START Data to process

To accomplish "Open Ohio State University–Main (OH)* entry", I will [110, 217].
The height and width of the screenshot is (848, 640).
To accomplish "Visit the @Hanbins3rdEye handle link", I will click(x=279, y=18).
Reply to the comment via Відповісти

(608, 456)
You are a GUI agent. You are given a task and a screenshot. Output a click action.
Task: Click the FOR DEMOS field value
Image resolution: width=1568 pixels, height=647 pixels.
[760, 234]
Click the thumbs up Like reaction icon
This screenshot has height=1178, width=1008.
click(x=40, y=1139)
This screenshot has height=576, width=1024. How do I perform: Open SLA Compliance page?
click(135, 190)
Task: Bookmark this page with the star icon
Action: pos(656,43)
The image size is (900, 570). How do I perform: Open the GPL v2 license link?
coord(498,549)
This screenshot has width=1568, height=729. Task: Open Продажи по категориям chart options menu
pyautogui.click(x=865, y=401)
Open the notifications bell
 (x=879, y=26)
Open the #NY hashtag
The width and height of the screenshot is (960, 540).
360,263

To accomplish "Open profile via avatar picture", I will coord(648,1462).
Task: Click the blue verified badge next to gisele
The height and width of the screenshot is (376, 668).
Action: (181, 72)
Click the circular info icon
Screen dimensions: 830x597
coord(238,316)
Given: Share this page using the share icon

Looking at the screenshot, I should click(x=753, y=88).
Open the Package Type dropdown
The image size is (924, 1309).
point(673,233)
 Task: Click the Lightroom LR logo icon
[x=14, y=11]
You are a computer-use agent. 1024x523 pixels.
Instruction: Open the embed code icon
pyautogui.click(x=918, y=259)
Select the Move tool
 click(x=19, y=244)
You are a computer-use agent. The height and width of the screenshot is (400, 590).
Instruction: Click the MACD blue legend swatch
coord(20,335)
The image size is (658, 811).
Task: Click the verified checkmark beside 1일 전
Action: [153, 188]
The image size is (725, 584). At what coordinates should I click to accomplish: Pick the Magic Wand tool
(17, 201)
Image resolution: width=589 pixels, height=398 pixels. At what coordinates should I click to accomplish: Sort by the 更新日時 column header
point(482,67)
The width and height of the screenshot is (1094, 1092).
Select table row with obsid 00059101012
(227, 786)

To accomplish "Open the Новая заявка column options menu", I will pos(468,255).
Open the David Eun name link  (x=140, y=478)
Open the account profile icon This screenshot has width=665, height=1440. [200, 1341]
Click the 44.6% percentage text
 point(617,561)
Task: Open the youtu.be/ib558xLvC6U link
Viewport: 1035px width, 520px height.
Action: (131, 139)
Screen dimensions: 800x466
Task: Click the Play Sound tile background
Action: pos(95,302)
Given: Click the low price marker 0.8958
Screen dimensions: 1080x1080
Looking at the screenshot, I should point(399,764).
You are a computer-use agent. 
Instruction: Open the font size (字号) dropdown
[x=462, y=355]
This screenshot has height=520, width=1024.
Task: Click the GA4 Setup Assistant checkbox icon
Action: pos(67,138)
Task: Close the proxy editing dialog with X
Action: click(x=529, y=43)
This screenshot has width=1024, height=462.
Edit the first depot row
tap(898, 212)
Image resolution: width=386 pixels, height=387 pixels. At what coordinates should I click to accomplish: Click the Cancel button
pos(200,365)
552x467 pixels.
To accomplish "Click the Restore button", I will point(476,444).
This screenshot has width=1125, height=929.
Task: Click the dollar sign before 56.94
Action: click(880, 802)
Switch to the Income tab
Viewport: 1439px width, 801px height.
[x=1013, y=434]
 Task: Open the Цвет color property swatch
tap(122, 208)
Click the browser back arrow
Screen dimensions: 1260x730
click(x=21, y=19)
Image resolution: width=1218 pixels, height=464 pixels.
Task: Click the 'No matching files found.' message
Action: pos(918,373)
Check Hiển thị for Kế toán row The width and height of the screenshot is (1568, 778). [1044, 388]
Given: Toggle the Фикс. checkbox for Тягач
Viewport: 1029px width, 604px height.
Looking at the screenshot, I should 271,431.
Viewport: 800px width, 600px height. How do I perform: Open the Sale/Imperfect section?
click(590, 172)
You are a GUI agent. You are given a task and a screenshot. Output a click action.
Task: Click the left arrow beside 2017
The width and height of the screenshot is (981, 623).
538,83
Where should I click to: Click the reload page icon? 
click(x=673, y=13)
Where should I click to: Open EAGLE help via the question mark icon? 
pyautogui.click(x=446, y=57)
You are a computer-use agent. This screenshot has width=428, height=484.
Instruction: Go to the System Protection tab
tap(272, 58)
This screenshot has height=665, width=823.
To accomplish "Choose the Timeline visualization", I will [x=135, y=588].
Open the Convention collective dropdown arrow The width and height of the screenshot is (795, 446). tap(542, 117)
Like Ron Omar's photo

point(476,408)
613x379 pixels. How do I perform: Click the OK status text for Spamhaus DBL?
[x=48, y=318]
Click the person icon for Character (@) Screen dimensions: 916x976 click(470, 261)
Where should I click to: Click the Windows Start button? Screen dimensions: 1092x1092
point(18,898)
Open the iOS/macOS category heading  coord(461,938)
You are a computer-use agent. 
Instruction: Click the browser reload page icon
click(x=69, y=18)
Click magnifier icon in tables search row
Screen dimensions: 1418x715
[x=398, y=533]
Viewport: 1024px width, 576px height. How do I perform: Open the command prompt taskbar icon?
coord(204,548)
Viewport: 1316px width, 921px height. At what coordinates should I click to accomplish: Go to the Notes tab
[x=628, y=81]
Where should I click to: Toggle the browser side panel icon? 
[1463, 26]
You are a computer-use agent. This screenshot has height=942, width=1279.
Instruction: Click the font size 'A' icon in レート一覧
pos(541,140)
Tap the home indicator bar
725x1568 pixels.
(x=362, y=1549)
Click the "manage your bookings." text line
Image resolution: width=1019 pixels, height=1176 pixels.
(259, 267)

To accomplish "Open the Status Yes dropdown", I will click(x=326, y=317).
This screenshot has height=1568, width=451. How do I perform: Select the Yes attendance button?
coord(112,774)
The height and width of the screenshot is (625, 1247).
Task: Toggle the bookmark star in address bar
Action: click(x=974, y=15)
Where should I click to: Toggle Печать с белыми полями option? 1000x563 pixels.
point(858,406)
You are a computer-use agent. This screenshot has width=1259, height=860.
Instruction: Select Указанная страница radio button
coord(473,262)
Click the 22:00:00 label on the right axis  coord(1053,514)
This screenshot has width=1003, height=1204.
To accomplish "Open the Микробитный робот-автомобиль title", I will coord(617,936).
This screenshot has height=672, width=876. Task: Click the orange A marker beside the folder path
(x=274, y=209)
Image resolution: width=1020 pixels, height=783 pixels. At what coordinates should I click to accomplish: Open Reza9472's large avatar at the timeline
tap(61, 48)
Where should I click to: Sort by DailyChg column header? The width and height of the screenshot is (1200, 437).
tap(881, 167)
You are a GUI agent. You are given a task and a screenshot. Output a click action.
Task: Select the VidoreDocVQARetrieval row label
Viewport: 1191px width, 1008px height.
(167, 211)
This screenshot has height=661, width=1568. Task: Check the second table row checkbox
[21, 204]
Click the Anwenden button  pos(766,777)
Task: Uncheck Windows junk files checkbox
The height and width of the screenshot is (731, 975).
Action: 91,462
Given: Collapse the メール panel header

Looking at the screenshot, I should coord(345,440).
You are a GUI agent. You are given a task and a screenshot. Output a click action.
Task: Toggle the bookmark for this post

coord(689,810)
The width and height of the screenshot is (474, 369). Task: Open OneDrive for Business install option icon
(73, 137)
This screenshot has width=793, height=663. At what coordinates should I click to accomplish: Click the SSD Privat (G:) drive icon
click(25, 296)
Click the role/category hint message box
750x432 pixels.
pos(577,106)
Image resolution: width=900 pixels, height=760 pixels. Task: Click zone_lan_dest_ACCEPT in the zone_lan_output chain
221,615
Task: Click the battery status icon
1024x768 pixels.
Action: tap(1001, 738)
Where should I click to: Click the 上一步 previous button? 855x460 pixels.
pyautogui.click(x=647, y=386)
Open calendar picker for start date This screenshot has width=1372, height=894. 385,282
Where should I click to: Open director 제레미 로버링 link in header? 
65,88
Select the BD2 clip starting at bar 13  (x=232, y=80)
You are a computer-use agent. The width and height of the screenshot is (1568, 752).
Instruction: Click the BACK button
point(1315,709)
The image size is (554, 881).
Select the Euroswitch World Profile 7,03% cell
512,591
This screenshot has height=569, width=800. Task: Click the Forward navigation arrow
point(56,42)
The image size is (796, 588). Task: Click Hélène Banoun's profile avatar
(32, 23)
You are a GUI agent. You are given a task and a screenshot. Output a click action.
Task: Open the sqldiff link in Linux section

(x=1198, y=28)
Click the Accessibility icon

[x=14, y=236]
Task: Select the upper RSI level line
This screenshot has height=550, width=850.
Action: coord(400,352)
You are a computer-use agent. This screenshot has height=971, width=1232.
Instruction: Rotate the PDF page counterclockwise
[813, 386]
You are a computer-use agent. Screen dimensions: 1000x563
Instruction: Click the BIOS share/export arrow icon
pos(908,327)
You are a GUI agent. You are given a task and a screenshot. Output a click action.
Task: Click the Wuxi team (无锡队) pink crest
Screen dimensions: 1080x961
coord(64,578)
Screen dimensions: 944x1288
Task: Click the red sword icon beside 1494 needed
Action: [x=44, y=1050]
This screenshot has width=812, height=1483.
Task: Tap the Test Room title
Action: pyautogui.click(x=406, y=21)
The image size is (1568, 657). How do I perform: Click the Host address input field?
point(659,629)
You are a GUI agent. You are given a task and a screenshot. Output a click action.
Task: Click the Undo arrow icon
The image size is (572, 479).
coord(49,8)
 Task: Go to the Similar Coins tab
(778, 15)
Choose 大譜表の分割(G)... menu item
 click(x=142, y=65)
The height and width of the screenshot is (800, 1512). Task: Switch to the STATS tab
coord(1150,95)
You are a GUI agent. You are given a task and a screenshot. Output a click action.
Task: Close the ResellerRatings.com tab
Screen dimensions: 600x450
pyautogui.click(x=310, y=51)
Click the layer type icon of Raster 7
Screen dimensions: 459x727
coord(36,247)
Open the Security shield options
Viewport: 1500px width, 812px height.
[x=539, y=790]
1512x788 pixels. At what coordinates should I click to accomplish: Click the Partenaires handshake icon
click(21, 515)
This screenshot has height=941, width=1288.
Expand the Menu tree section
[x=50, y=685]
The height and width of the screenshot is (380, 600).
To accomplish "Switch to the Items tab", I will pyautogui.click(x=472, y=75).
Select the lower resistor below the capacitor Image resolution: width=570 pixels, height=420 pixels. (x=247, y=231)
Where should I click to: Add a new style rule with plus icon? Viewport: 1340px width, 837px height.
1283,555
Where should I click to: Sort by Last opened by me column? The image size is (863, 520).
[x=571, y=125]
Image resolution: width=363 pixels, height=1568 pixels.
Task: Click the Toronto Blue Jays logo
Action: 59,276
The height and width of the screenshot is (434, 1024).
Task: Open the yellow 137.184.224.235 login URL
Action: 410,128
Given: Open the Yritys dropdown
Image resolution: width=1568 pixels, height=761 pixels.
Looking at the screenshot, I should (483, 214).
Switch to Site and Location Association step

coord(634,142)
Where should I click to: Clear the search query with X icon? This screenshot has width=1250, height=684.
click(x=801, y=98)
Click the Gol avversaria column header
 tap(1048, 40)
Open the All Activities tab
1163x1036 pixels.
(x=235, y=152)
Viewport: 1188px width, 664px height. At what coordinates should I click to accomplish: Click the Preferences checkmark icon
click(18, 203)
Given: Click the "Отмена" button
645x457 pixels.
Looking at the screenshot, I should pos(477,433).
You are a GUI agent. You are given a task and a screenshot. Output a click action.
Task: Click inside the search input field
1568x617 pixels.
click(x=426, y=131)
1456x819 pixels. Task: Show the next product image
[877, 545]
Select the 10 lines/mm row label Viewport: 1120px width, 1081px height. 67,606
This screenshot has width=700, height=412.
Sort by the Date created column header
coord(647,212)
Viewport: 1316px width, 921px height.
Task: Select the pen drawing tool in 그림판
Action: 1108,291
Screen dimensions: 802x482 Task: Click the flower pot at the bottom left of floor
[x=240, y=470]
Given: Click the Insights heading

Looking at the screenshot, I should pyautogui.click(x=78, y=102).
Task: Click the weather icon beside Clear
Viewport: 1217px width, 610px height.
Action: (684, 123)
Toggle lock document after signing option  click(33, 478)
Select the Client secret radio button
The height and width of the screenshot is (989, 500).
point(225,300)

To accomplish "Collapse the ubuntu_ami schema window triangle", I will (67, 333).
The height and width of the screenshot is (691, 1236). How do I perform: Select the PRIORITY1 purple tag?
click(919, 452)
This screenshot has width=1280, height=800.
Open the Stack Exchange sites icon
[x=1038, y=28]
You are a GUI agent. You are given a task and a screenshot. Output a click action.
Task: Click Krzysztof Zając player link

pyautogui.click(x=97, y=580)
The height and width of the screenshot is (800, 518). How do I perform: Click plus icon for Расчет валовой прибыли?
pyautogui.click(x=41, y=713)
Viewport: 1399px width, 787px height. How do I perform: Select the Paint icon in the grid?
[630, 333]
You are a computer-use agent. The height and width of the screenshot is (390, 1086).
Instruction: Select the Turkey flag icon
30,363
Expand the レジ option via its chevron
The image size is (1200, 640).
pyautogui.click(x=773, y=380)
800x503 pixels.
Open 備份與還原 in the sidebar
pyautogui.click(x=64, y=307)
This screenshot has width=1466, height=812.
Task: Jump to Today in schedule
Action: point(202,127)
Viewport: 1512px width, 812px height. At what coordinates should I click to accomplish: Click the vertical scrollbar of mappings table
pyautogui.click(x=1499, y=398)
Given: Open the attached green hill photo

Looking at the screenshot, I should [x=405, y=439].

END Data to process

• _Aim of the exercise_
Search the material above for the word "category", then copy each line that holds it.

• _Answer section_
Open the iOS/macOS category heading  coord(461,938)
Click the role/category hint message box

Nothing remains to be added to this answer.